San Diego County employees have filed a complaint accusing the county of failing to protect its workers from gun violence safety threats.
The staff protested the county's alleged safety violations outside the North Inland Live Will Center Thursday morning.
“In a lot of our other facilities we’ve had incidents where we had shootings outside and victims running into the building," said Linda Correa, an employee who has worked for the county for over 20 years.
“It’s time for the county to take action now and not wait until the last minute when something more serious happens," Correa added.
Employees for North Inland Live Well Center said the county has violated its own policy and California Labor Codes.

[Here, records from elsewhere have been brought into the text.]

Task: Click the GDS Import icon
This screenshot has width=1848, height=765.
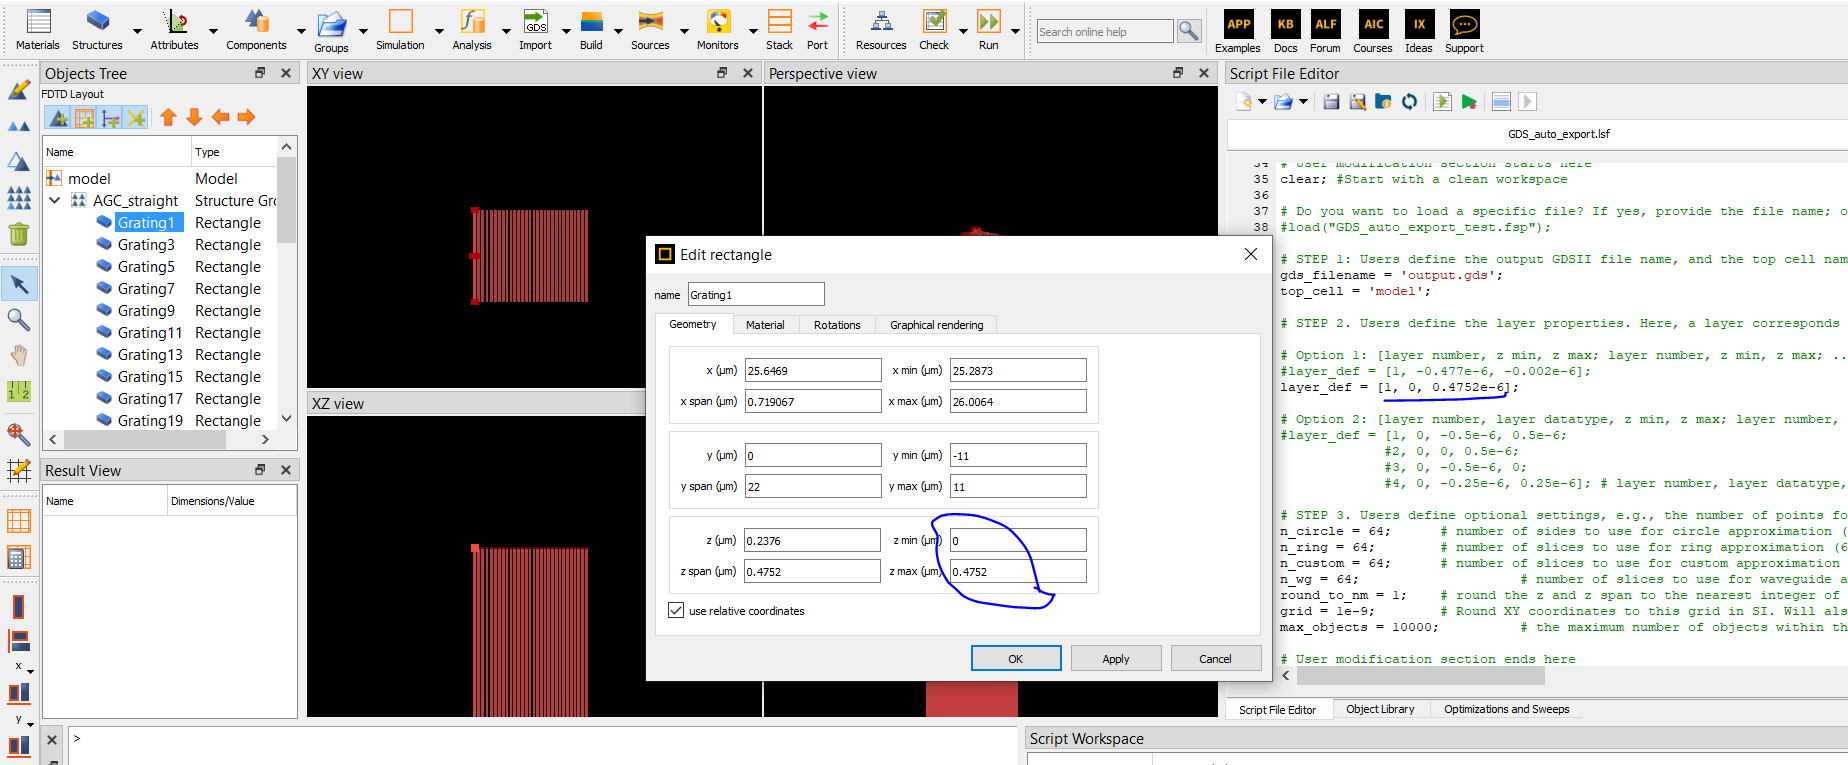Action: tap(535, 22)
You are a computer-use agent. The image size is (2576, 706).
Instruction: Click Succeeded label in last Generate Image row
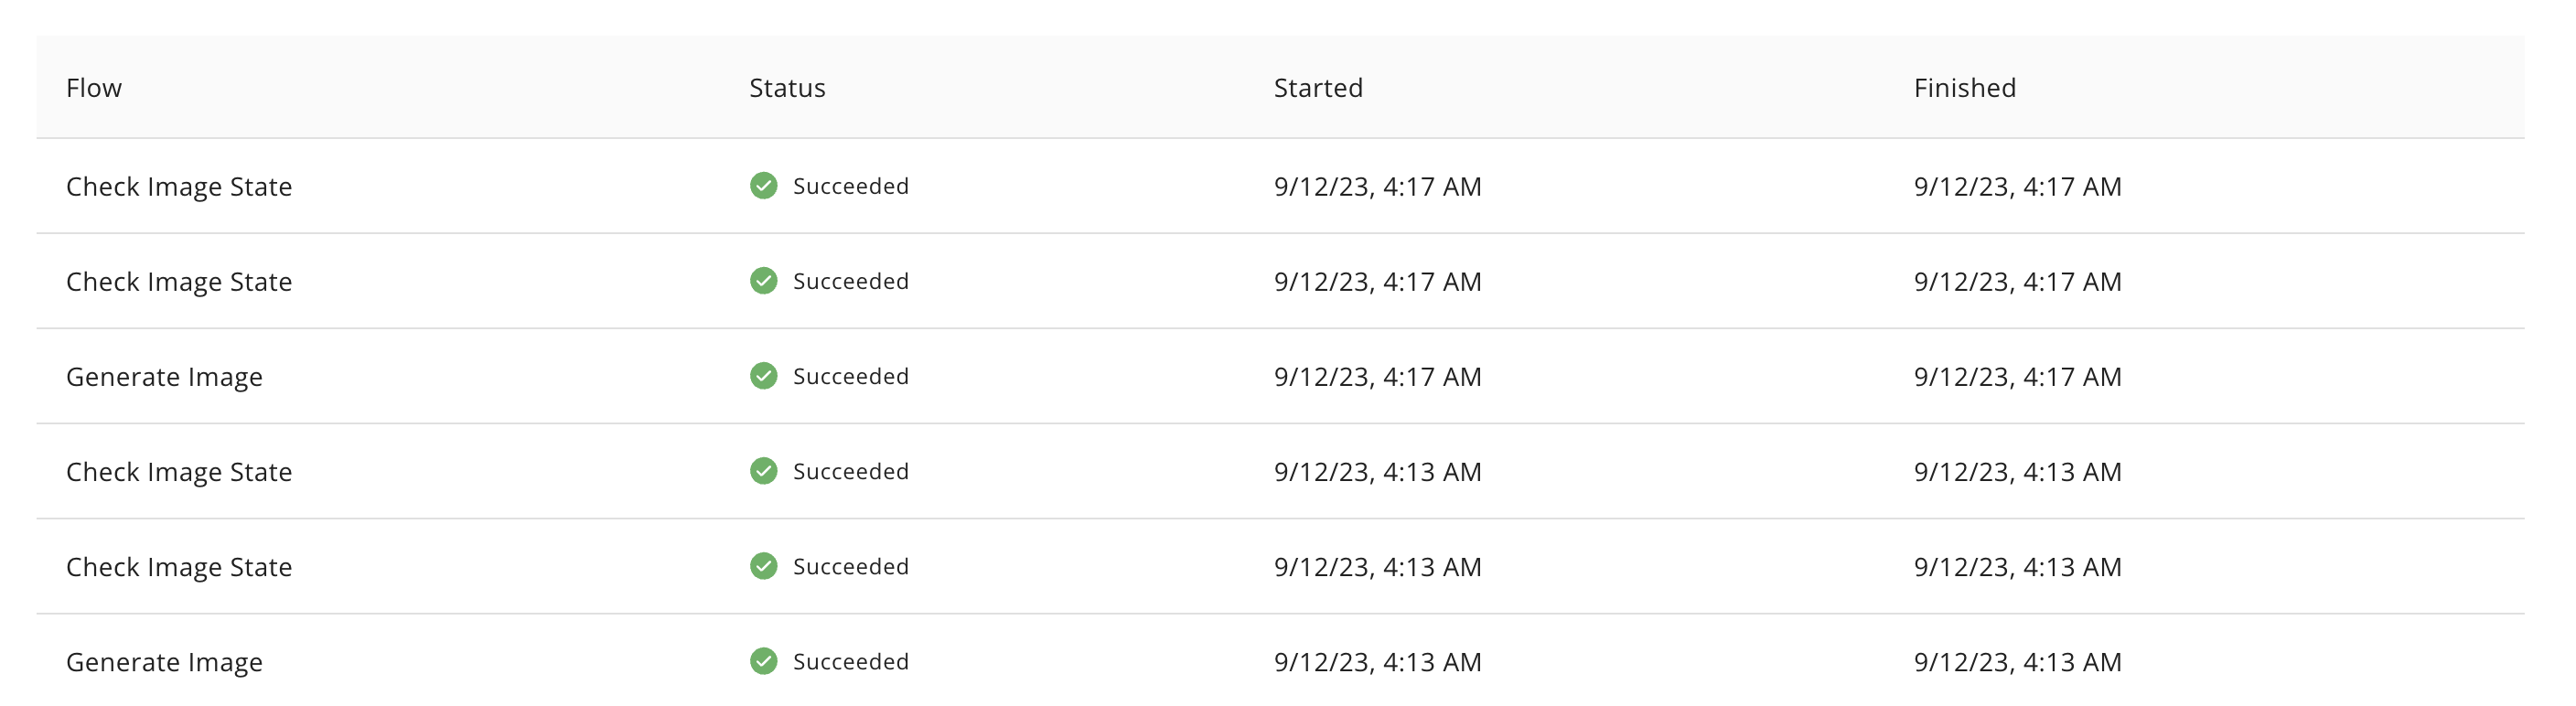tap(850, 661)
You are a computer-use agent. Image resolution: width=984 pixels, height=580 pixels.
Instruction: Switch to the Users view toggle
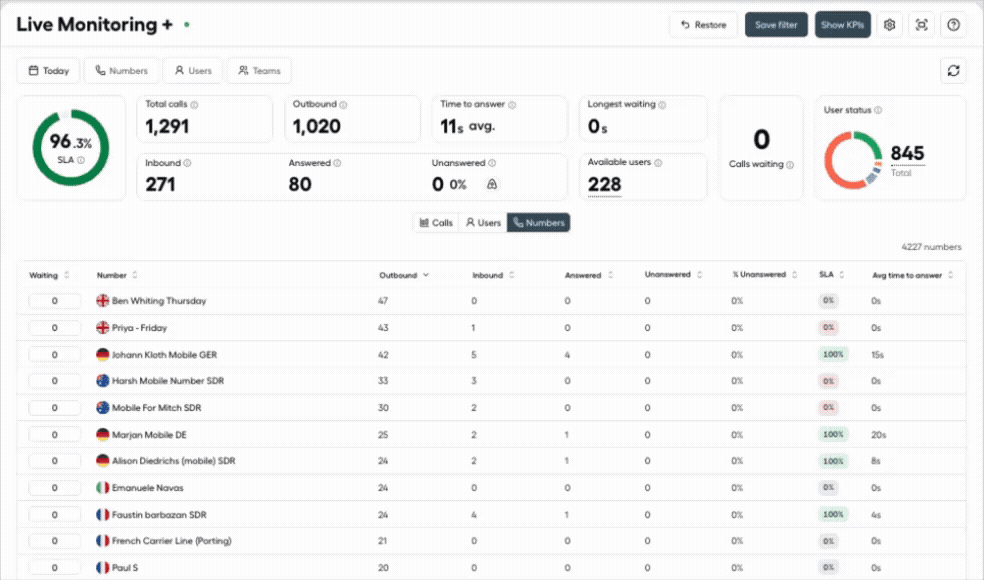[483, 223]
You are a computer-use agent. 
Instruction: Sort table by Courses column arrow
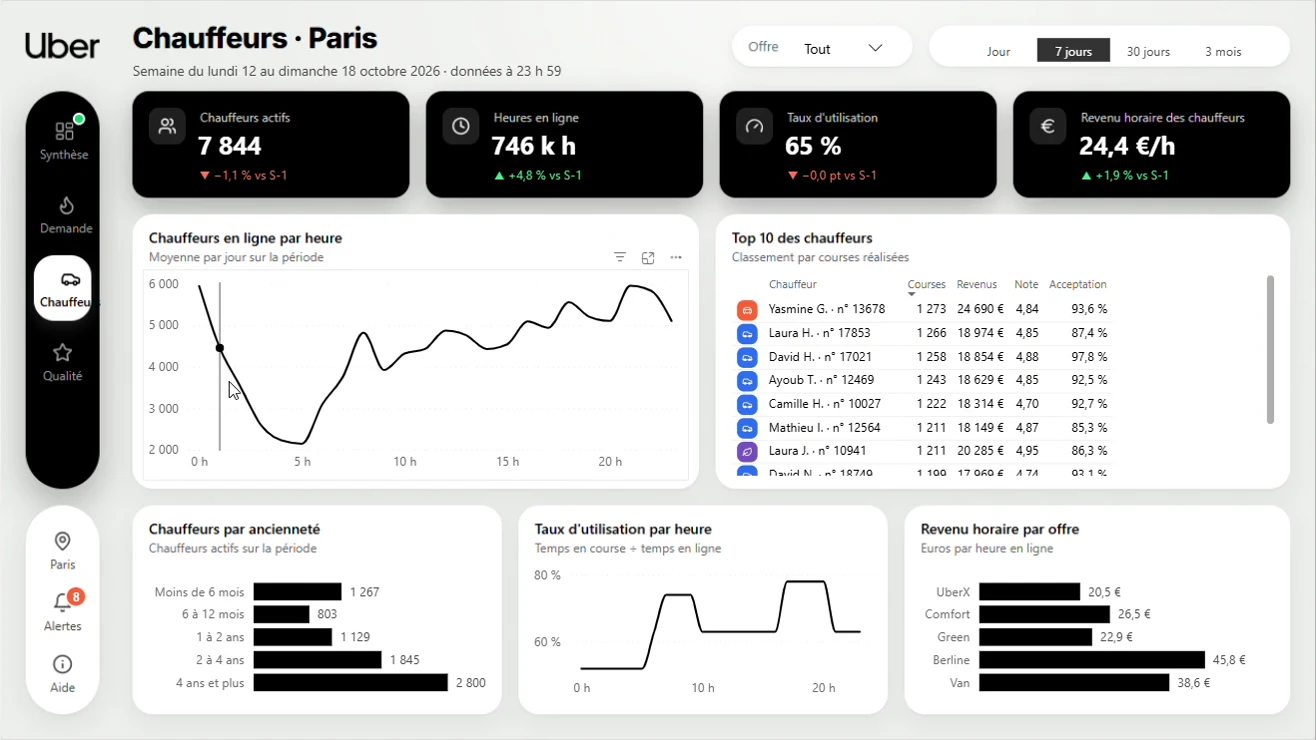click(912, 295)
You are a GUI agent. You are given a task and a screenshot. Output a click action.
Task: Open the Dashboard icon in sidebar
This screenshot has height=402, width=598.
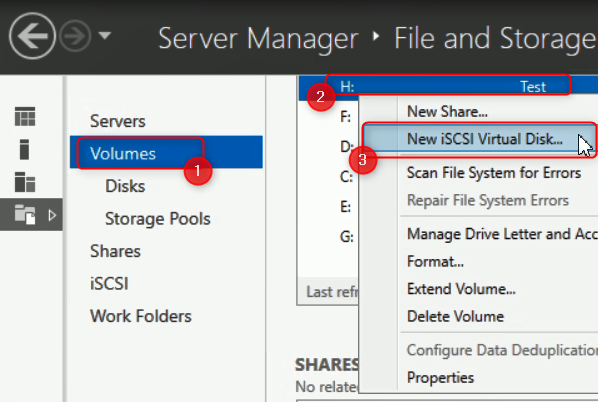tap(25, 116)
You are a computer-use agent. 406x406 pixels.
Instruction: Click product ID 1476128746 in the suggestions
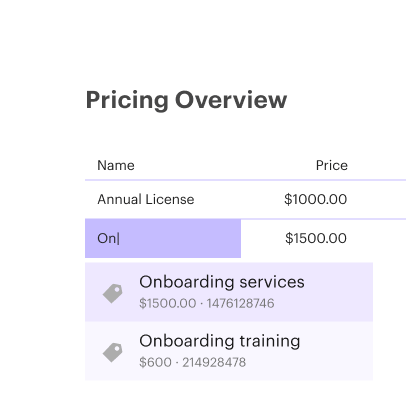(x=240, y=303)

Over the past several months, there have been at least four incidents of gun violence threats directed at the facility, stated the complaint.
Members of the public entered the facility and made threats of gun violence against employees, but the county has not taken action, according to the complaint.
In response to the complaint, the County of San Diego Health and Human Services Agency released a statement emphasizing that safety is a top priority at the facilities.
"I want to reiterate that we take employee safety concerns very seriously, and have procedures in place to investigate and respond to matters when they come up," said Craig Sturak, a county spokesperson.
The county allegedly failed to tell employees about safety threat incidents, failed to clearly designate all safety roles, failed to seriously investigate, failed to call the police and failed to follow-up with employees, said Adam Ward, a spokesman for the county employees.
"The employer has failed to comply with both its own adopted safety policies and California Labor Code Section 6400," reads the complaint.
Sturak said the county facility has many on-site security guards that work to keep the staff and the public safe.
But employees said this not the case. One of the employees' proposals to improve public safety is the addition of an armed security guard to the facility. Correa said the county rejected this proposal.
“All lives matter. All lives are important. And our safety should be our number one concern now. Times have changed. Since San Bernardino we’ve seen more gun violence in our communities," said Correa.
When management was asked about safety issues, they did not know what their safety policy was, said Correa. They did not know who was responsible for handling the safety issues at the workplace.
"Despite a new security policy written in response to the San Bernardino massacre, San Diego County did not follow its own procedures," said Ward.
There are about 300 county employees working at the North Inland Live Well Center in Escondido, according to county employees. The workplace is visited by thousands of San Diegans each week.